On Thursday evening, a young man with a machine gun killed eight people and wounded 14 others in three villages in the Kladinovac region, sixty kilometers south of Belgrade.
On Friday, Serbian President Aleksandar Vucic announced a large-scale “disarmament” plan aimed at collecting hundreds of thousands of weapons from the residents of this Balkan country, which witnessed two massacres with firearms this week, killing 17 people, including eight children.
On Wednesday, a 13-year-old student shot dead eight of his classmates and the janitor of the school located in central Belgrade, and injured seven people, six students and their teacher, and two of them are still in critical condition after undergoing a series of surgeries.
The police immediately arrested the student who carried out the massacre.
In the aftermath of this massacre, a young man with a machine gun killed eight people and wounded 14 others in three villages in the Kladinovac region, sixty kilometers south of Belgrade. The police arrested the supposed perpetrator of this operation on Friday morning in the Kragujevac region (center), after a chase that lasted all night.
“We will carry out an almost complete disarmament process in Serbia,” Vucic said in a press conference broadcast live, hours after the second massacre that took place in three villages whose names the president did not mention, but which are about 60 kilometers from Belgrade.
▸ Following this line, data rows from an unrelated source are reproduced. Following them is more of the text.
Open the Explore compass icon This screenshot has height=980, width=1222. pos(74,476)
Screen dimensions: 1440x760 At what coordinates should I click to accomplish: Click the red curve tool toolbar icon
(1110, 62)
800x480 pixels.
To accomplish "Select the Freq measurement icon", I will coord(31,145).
He also announced a review of licenses to carry light weapons, in addition to the weapons owned by hunters, with the aim of reducing their number from about 400,000 currently to “no more than thirty or forty thousand.”
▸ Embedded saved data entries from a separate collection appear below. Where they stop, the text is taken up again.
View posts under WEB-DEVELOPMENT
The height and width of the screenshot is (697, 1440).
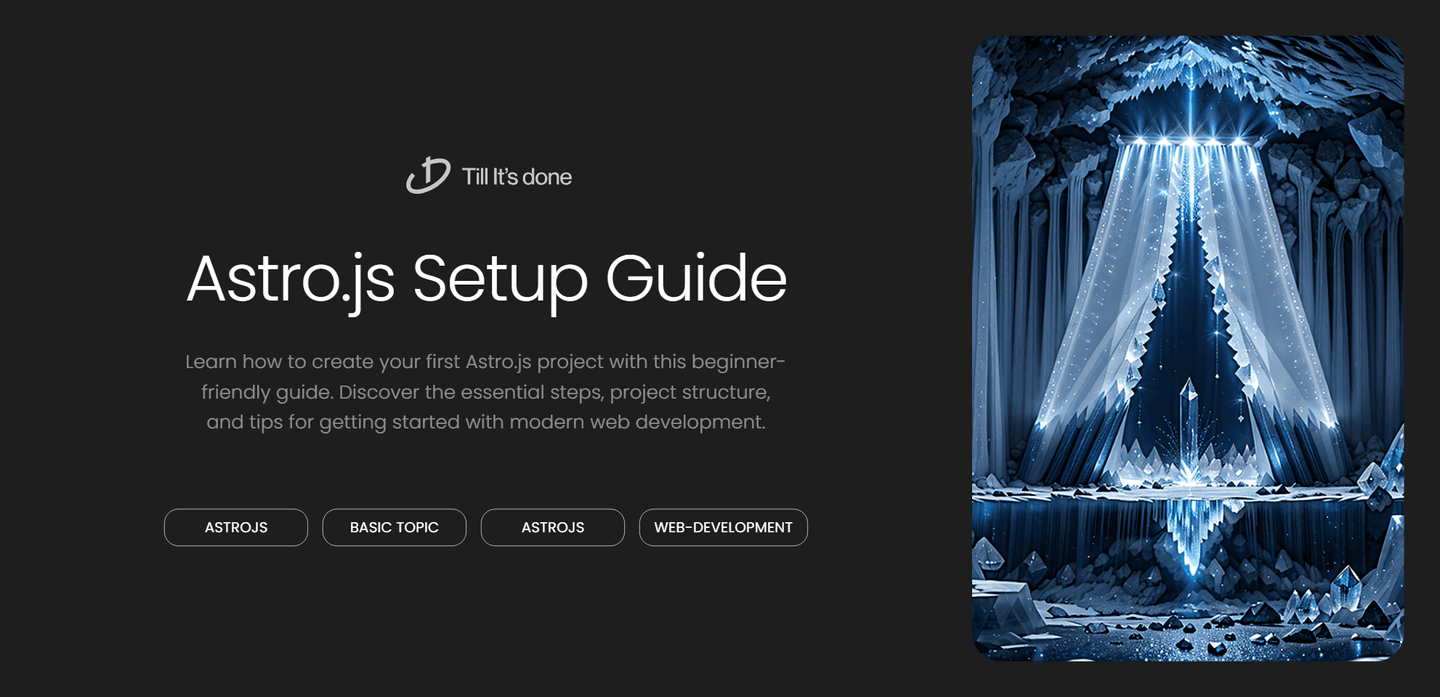pyautogui.click(x=723, y=527)
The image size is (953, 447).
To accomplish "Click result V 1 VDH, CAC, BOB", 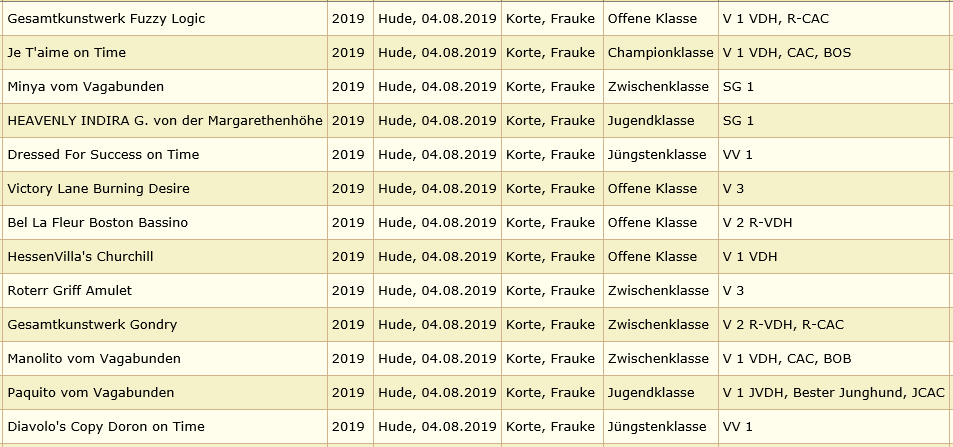I will [x=786, y=359].
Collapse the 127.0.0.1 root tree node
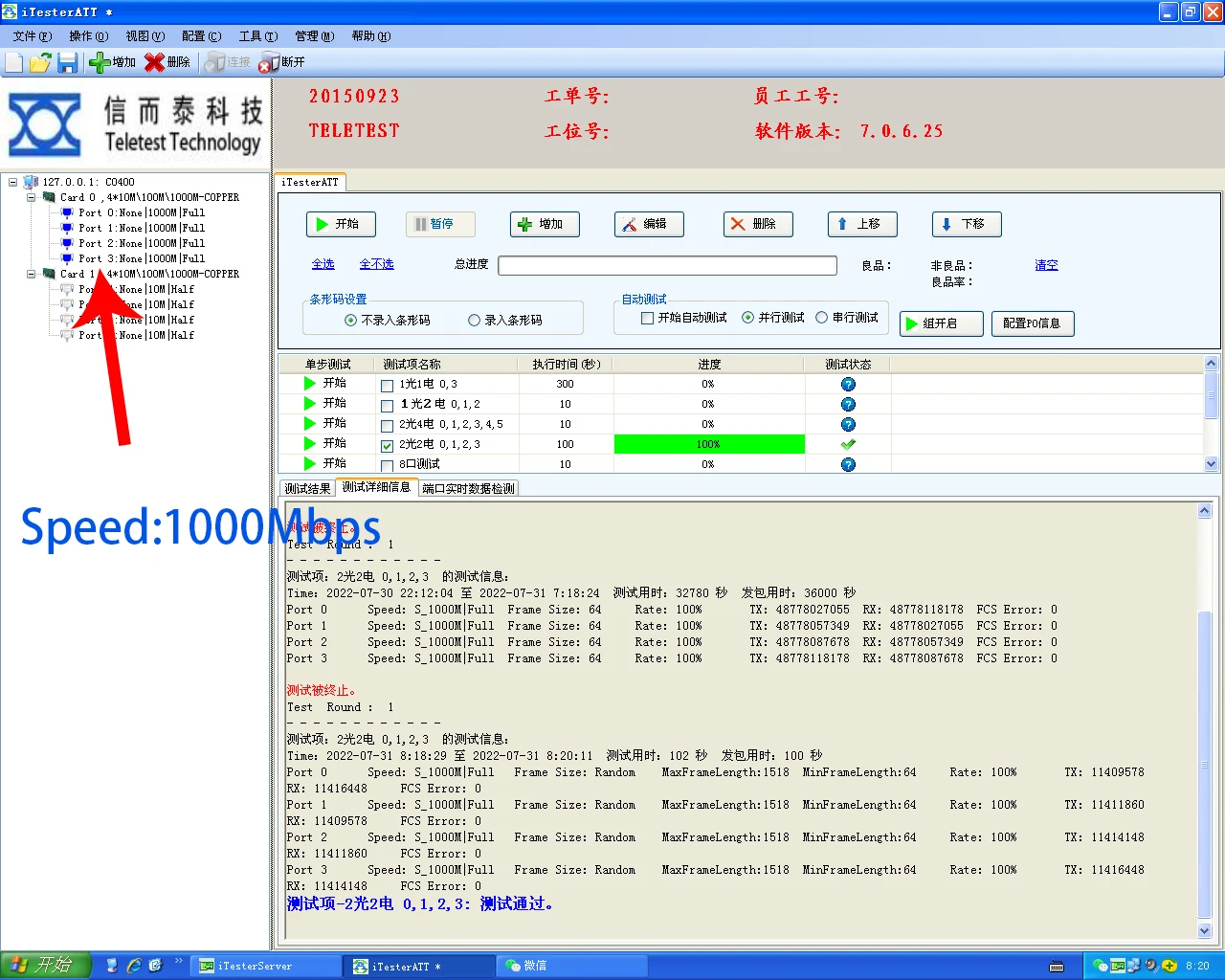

The government said in a statement that it wants to “reduce the number of light weapons that individuals and companies have by ninety percent,” noting that the Ministry of Interior “will also appeal to the owners of illegal weapons and explosive devices in order to hand them over (to the authorities) within a month without the risk of being prosecuted.” “.
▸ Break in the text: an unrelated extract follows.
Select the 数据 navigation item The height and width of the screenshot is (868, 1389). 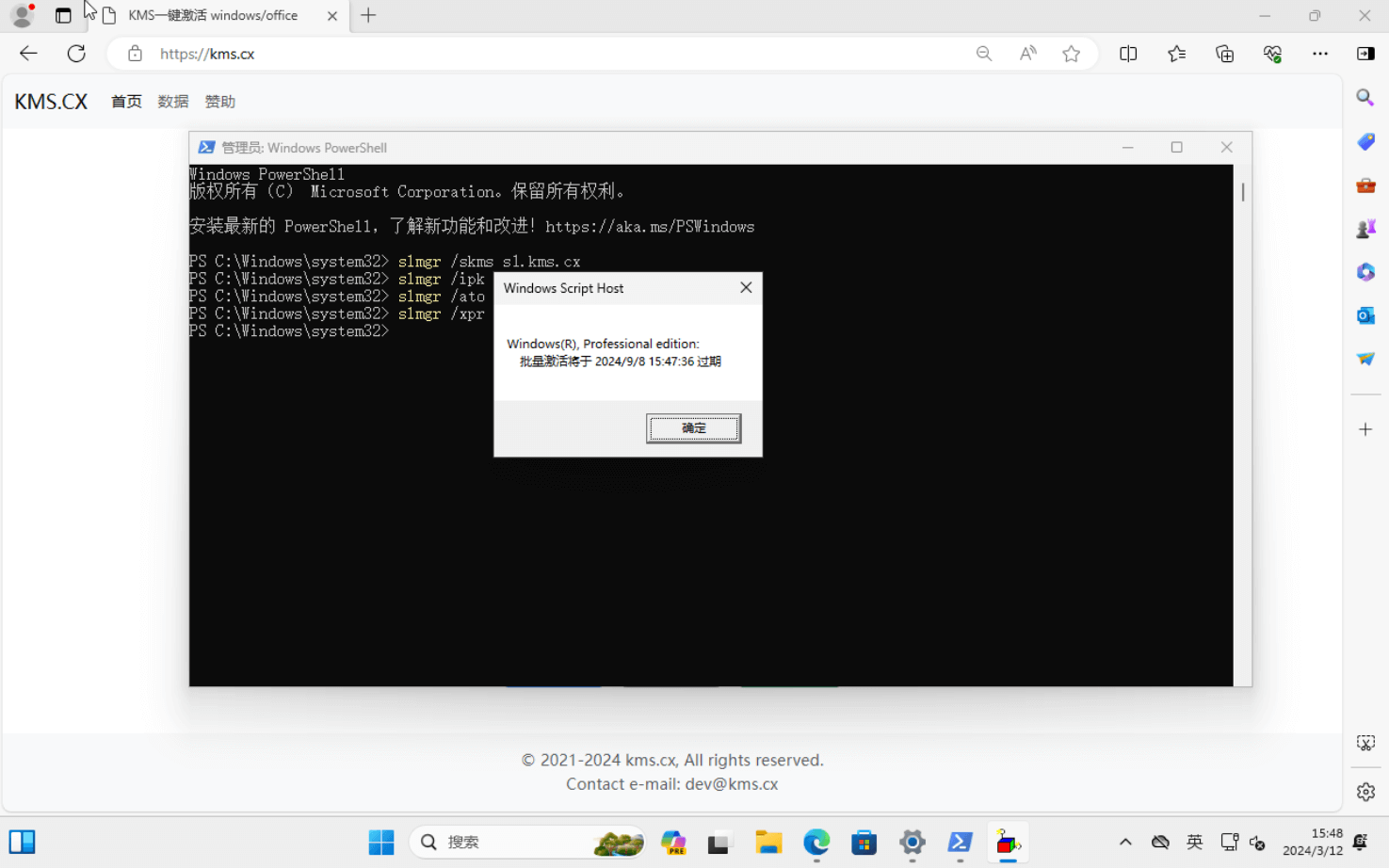[172, 101]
In this country of 6.8 million people, people legally own more than 765,000 weapons, including about 360,000 hunting weapons, according to figures cited by the head of state.
While a license is required to own a firearm in Serbia, the Ministry of the Interior announced Thursday home inspections to check whether weapons are being kept in a safe place, according to the applicable rules. Violators’ weapons will be confiscated.
“extreme pursuit”
The Serbian Ministry of the Interior said in a statement on Friday morning that “after an intense pursuit, personnel from the Ministry of the Interior arrested UB, born in 2002, in the Kragujevac region” in central Serbia.
The statement added, “It is suspected that he killed (…) eight people with an automatic weapon and wounded 14 others,” referring to the transfer of all the injured to the hospital.
Serbian Interior Minister Bratislav Gasic described the shooting as a “terrorist act”.
Before the shooter was arrested, an AFP correspondent reported on Friday morning that policemen were scouring the area, accompanied by a searchlight helicopter, in search of the shooter.
For its part, the state channel said that about 600 law enforcement personnel were deployed to the area, including members of a special anti-terrorism unit. The police blocked the road leading to several villages.
Concerned relatives of several of the victims gathered outside the emergency medical center in Belgrade, where at least eight of the wounded were taken to the hospital. Health Minister Danica Grojicic made a short visit to the centre.
National mourning
The student, who killed his classmates shortly after committing the massacre, was arrested in the school yard, where he was waiting for the police to arrive, and he was transferred to a psychiatric hospital.
The father of the shooter, the owner of the used gun, who is a well-known doctor, was also arrested, and the prosecution will hear him on Friday. The shooter’s mother was also arrested.
The government declared three days of national mourning, starting Friday. The number of planned celebrations and events will also be canceled or reduced.
In a message sent by the second official in the Vatican via Telegram in the Serbian language, he confirmed that Pope Francis feels “great sadness” for what happened, adding that “His Holiness is in solidarity with the pain of those who mourn the death of innocent victims.”
In a speech on Wednesday evening, the Serbian president expressed his regret over “one of the most difficult days in contemporary history” for Serbia.
Firearms have been widespread in the Balkans since the break-up of the former Yugoslavia and the wars of the 1990s.
And in 2013, a villager shot dead 13 people, including his family members and neighbors, not far from Mladenovac, the area where the shooting took place on Thursday night.
Throughout the day on Thursday, thousands of Belgrade residents laid flowers, woods and letters and lit candles outside the Vladislav Ribnekar School in the city center where the massacre took place.
Candlelight gatherings were also held in Zagreb, Croatia, and Banja Luka, Bosnia.
The victims were honored with masses in the churches of Belgrade. The head of the Serbian Orthodox Church, Patriarch Porfirig, described the shooting as “an unprecedented catastrophe for our nation and homeland”.